Mom looked like she was about to cry out of pity. “Evelyn… did you ever think that maybe he was just using you? It’s what a Morgandorf would do.”

“That’s all that matters to you, isn’t it?” I snapped. “That he’s a Morgandorf. You think that’s all you need to know about him. You think they’re all the same. We’ve all demonized them, and made them out to be killers and thieves. Well you know what? They say the same things about us. You should’ve heard some of the things they accused the Caldour pack of while I was there! Out of the mouths of their pups even! I mean it was like being in a mirror world over there. They all live just like we do. They have families that love each other just like us. And their pups are beautiful. Just like ours. If you’d just give them a chance, you’d see there’s nothing to hate about them at all!”

Mom looked like she didn’t know what to say anymore. “I… well… you…”

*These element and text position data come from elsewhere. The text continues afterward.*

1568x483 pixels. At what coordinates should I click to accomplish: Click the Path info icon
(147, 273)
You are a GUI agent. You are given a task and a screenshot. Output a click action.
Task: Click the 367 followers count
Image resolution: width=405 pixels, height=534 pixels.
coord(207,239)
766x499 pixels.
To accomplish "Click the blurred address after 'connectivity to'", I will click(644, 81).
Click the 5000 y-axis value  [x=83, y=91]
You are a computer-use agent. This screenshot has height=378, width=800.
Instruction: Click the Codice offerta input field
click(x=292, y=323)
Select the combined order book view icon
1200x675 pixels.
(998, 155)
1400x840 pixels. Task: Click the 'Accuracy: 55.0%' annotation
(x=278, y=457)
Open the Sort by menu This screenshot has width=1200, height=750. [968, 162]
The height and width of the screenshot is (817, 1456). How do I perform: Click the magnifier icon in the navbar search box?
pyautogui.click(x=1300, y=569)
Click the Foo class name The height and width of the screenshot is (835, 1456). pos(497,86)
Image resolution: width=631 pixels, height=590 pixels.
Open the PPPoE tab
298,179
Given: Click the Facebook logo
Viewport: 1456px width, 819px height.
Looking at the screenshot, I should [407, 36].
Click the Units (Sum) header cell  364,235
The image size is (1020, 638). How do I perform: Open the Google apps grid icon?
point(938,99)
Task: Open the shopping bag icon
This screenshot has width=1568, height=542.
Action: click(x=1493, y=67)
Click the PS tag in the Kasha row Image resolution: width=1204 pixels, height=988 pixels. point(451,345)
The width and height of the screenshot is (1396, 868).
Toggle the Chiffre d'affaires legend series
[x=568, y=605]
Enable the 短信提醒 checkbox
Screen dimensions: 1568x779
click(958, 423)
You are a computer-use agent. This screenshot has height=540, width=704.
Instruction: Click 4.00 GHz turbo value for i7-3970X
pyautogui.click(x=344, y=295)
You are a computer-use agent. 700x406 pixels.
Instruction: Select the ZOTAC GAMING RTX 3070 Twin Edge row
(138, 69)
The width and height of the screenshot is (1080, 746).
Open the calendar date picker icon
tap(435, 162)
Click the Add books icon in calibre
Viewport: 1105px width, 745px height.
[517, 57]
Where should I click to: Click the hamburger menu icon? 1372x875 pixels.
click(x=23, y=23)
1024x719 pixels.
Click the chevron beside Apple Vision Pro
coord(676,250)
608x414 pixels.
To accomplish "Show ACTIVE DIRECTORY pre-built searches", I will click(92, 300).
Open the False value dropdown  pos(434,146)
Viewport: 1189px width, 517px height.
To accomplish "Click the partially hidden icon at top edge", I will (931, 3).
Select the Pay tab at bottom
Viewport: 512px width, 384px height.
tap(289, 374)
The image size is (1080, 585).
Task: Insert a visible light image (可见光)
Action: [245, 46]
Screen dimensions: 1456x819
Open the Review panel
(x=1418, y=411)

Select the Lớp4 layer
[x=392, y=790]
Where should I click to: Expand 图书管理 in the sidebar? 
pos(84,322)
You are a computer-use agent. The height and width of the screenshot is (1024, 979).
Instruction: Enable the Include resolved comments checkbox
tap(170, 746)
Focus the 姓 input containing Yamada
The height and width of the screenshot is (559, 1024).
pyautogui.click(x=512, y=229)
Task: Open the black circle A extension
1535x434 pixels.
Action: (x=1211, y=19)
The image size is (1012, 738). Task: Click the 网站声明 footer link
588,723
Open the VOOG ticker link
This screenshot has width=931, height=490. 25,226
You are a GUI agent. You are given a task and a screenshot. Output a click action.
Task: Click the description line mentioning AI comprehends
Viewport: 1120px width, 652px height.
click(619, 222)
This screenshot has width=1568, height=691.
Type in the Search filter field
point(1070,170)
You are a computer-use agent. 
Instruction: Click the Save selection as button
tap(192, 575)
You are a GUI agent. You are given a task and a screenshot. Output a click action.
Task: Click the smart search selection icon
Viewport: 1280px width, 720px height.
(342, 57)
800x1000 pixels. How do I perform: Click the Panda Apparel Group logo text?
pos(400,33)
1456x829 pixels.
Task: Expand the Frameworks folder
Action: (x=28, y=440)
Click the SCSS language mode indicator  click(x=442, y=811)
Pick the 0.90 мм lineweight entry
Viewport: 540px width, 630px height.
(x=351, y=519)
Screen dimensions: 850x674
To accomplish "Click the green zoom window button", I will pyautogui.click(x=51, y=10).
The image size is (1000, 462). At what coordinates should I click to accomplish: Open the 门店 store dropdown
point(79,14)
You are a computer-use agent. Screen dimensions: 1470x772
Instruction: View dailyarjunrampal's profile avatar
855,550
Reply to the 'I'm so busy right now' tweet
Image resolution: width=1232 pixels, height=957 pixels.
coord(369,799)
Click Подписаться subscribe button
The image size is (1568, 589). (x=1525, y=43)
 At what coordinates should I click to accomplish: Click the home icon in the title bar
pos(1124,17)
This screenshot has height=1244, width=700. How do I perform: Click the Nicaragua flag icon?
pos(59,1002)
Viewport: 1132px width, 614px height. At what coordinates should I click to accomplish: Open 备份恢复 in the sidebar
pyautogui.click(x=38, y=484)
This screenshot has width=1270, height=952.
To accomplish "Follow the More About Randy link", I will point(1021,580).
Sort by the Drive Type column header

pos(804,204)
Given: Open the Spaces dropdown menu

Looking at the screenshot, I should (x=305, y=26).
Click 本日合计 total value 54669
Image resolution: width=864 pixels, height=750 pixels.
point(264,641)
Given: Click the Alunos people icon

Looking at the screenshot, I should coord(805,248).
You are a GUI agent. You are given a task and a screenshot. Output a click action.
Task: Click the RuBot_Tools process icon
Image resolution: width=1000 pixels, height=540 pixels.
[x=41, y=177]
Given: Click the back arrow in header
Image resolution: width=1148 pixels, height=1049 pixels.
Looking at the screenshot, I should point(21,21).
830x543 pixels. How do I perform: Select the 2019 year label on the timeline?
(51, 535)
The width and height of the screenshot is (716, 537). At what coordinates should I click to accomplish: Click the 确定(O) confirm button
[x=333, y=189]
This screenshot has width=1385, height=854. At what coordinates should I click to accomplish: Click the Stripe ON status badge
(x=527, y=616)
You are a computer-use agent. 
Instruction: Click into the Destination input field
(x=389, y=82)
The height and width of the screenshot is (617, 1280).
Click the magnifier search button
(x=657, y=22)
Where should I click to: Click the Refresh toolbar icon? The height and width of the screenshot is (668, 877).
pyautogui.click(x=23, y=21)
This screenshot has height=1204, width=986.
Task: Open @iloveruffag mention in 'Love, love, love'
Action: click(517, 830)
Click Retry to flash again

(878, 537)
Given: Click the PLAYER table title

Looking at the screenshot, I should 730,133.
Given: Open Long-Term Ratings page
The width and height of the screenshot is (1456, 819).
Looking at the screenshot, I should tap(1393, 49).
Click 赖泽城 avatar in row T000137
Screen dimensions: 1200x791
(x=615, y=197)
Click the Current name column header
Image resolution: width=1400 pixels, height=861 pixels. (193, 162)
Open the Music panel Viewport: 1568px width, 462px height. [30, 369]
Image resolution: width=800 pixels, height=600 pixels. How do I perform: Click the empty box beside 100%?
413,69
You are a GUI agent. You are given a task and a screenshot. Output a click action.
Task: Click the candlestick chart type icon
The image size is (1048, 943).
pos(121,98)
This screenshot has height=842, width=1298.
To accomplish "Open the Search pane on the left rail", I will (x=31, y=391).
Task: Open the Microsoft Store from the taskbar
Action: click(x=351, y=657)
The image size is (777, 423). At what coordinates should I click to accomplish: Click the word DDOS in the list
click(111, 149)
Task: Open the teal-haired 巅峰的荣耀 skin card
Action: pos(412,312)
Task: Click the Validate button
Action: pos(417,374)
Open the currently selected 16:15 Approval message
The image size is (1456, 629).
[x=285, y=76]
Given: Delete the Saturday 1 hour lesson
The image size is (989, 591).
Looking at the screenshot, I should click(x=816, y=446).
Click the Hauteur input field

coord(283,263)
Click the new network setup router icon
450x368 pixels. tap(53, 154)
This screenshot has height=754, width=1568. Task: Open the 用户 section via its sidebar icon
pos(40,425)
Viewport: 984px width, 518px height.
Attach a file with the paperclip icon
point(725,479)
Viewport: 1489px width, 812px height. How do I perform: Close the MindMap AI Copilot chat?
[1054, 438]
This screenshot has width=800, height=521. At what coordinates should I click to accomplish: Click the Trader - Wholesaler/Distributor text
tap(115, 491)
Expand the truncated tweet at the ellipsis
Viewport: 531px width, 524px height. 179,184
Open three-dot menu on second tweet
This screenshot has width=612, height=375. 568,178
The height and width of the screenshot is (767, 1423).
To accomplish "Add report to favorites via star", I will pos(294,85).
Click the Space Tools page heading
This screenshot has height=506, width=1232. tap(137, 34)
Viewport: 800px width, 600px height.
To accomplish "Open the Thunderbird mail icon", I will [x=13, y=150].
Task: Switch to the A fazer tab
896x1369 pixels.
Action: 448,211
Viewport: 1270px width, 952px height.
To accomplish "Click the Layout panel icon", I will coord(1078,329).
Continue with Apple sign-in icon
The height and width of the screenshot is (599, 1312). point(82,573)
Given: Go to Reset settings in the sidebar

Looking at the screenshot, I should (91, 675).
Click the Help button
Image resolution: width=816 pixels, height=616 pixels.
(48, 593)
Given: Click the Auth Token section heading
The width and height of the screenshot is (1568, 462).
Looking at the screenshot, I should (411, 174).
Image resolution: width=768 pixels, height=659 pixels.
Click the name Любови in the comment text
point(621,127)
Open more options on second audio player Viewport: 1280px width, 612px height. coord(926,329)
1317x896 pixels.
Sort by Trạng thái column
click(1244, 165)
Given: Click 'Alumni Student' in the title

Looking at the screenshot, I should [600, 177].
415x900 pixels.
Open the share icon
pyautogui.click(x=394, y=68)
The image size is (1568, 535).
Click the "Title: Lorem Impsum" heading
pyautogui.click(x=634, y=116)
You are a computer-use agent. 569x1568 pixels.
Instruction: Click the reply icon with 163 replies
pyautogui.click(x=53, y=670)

“Now everyone’s treating me like a traitor, because I couldn’t bring myself to love someone who treated me like a trophy, who told me he was going to marry me like it was a done deal and never bothered to ask what I wanted, and instead I chose to love someone who actually respected me, instead of hating him just because he was born to the wrong pack.”

“Evelyn…”

“When Dad and Leon made that whole arrangement, you told me I should just accept it and learn to like it. So that Dad could use me to bandage his wounded pride, and so Leon could have me as a prize. You tried to tell me there was nothing I could do but accept that their needs were more important than mine. That’s what Dad thinks being loyal to him means; he wants me to put my wants aside for his. Well, I’m sorry, Mom, but I don’t accept that!”

Mom just looked all kinds of uncomfortable. “Evelyn, please listen…”

“If you’re not gonna let me out of here, then just go away!”

Mom tried reaching out to touch my shoulder. I scowled and slapped her hand away. “JUST GET OUT!”

There was nothing more she could say, and it seemed like she finally realized that. With a pitiful expression on her face, she finally stood up and backed away toward the stairs, pausing to look at me sadly before ascending back into the house.

Once she was gone I curled up on the floor and laid my head back down.